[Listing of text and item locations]
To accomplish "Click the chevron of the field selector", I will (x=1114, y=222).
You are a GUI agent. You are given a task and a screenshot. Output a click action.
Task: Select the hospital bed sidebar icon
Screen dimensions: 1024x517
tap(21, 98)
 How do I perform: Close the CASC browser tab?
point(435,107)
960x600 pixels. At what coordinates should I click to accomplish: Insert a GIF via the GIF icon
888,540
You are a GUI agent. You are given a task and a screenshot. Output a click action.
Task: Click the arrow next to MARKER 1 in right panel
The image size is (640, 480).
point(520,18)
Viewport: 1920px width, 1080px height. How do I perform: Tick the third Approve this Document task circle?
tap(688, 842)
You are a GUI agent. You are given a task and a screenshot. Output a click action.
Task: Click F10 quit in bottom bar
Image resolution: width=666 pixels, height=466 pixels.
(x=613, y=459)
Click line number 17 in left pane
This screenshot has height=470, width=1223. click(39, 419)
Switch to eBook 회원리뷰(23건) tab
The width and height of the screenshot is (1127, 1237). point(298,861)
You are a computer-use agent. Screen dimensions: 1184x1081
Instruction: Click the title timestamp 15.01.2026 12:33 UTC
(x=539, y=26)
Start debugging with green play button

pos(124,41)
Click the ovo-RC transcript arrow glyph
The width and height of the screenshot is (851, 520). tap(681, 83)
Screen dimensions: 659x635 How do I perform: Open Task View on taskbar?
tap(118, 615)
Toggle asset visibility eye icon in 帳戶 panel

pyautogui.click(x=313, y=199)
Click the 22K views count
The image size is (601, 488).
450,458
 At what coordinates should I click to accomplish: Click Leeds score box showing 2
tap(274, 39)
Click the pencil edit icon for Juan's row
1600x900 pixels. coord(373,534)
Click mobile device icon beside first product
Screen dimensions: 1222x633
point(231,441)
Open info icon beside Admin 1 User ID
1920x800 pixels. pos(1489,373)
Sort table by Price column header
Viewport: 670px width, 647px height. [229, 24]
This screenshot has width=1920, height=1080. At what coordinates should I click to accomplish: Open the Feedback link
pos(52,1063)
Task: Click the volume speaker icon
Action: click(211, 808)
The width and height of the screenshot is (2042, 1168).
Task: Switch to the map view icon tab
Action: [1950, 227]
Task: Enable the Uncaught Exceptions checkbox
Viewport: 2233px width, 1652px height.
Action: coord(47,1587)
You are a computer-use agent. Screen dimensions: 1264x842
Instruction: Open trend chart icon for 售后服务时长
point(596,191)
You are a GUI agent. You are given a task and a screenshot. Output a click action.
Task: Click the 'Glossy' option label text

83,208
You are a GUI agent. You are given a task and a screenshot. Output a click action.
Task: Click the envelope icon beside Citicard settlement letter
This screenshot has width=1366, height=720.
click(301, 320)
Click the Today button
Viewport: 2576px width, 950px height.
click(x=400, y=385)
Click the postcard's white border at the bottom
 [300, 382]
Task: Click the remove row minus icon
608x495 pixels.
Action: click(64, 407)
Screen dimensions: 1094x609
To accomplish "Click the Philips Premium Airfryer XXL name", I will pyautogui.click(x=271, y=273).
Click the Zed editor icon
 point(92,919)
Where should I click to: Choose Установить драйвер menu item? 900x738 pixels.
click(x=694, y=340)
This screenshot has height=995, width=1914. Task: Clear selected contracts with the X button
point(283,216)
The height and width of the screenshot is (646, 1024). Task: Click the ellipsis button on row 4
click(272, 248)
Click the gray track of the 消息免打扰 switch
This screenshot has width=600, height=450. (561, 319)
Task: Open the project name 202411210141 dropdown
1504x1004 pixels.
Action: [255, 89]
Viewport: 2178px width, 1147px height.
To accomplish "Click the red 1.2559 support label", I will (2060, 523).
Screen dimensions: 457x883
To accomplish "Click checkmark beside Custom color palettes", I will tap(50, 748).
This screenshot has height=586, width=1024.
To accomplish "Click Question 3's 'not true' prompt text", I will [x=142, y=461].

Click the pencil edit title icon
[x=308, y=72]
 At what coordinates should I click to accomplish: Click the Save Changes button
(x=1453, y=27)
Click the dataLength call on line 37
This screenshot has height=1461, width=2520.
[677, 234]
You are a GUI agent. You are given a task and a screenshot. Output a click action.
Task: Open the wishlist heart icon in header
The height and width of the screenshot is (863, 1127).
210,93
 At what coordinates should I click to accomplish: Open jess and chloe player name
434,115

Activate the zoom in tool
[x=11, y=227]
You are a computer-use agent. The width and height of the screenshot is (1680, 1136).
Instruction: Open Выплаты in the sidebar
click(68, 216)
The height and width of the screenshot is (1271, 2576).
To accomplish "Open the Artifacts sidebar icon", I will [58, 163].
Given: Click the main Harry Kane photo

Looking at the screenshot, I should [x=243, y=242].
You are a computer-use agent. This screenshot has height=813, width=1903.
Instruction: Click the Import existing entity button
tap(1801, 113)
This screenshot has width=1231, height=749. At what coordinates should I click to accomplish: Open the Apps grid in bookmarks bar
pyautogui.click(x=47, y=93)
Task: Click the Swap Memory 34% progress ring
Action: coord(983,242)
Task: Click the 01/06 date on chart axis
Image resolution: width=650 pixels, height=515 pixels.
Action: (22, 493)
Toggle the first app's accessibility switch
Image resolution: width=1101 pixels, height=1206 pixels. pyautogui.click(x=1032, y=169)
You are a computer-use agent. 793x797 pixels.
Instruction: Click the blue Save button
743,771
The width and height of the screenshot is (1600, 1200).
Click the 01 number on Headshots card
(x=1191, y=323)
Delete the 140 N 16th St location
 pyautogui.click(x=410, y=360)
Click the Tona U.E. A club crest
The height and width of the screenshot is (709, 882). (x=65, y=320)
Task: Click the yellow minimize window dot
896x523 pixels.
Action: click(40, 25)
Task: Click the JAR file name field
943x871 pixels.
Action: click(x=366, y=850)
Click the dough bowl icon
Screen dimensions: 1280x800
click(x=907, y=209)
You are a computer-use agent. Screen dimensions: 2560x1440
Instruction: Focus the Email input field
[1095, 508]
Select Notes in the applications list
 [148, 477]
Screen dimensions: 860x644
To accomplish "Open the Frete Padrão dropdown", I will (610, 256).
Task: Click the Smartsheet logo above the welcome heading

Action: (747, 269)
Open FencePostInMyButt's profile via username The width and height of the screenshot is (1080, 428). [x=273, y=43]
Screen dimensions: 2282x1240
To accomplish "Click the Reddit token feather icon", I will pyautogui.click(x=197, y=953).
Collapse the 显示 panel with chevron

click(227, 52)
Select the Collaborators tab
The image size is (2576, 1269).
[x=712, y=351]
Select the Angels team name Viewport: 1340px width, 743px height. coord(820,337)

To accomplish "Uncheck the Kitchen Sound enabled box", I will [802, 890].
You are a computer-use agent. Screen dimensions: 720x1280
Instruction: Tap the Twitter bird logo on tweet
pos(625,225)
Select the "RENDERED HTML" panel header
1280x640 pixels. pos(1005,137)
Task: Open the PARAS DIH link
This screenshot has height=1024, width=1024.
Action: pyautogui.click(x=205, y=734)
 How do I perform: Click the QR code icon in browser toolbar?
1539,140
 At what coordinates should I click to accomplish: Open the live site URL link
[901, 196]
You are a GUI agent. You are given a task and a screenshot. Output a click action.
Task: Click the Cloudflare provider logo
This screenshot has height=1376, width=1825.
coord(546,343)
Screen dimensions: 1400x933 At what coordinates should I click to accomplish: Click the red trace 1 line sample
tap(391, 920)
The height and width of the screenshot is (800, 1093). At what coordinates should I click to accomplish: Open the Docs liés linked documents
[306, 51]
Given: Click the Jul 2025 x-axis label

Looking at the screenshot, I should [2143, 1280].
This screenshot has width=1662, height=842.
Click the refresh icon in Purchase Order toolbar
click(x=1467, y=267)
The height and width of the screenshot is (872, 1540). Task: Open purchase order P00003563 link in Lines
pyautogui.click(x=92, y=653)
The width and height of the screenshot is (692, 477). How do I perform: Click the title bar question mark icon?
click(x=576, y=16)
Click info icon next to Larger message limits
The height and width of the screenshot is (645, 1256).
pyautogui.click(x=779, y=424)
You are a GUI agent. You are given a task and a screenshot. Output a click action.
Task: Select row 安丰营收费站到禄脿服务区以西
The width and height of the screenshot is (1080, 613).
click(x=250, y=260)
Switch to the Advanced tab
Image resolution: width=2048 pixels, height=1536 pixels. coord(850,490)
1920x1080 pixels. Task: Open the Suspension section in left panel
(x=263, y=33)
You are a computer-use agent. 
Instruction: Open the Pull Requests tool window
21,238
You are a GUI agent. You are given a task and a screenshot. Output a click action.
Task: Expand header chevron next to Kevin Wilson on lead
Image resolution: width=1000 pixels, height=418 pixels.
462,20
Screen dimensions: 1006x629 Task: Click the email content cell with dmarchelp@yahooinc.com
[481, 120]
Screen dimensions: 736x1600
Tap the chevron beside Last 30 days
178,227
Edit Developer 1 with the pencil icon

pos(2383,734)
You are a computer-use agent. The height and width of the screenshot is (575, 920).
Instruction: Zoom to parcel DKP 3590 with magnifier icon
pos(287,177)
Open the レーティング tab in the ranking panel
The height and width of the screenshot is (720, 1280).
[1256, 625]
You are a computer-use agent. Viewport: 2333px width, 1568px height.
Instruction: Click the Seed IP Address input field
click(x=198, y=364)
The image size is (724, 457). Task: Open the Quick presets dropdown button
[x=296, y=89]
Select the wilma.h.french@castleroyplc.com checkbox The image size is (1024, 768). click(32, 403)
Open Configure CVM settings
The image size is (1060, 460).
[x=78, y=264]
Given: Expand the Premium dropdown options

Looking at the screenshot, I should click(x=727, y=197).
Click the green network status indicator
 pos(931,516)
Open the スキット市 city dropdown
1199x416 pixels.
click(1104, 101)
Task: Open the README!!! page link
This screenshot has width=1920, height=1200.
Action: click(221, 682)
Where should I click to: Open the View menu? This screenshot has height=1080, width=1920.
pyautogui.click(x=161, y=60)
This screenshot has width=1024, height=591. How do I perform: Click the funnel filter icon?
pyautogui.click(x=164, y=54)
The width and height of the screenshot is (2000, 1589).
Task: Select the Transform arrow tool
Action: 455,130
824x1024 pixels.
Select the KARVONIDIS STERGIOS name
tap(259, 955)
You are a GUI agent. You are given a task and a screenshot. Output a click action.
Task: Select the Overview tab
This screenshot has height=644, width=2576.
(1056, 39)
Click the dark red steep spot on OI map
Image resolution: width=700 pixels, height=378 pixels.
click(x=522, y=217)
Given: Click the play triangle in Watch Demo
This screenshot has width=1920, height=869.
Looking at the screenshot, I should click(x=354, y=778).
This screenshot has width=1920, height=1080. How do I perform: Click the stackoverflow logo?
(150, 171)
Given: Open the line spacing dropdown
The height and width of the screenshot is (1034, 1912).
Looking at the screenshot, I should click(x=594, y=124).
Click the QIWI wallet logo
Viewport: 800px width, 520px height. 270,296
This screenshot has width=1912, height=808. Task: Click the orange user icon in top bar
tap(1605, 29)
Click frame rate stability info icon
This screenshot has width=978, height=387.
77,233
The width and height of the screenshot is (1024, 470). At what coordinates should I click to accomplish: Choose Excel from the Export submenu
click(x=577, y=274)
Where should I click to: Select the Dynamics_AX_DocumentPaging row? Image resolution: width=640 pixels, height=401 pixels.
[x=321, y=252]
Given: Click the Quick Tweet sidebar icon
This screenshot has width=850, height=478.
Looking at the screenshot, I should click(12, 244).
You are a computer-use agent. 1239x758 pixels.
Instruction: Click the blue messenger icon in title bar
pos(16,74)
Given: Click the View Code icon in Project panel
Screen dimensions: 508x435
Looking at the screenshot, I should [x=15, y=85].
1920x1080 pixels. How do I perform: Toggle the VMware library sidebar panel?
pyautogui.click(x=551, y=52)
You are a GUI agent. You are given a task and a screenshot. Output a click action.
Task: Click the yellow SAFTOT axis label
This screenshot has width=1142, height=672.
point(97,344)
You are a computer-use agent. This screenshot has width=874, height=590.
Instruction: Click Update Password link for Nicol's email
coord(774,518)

WHAT YOU ARE ASKED TO DO =>
Count how many lines of the listing above contain the word "left", and reply with the number alone.

COMPLETE ANSWER =>
2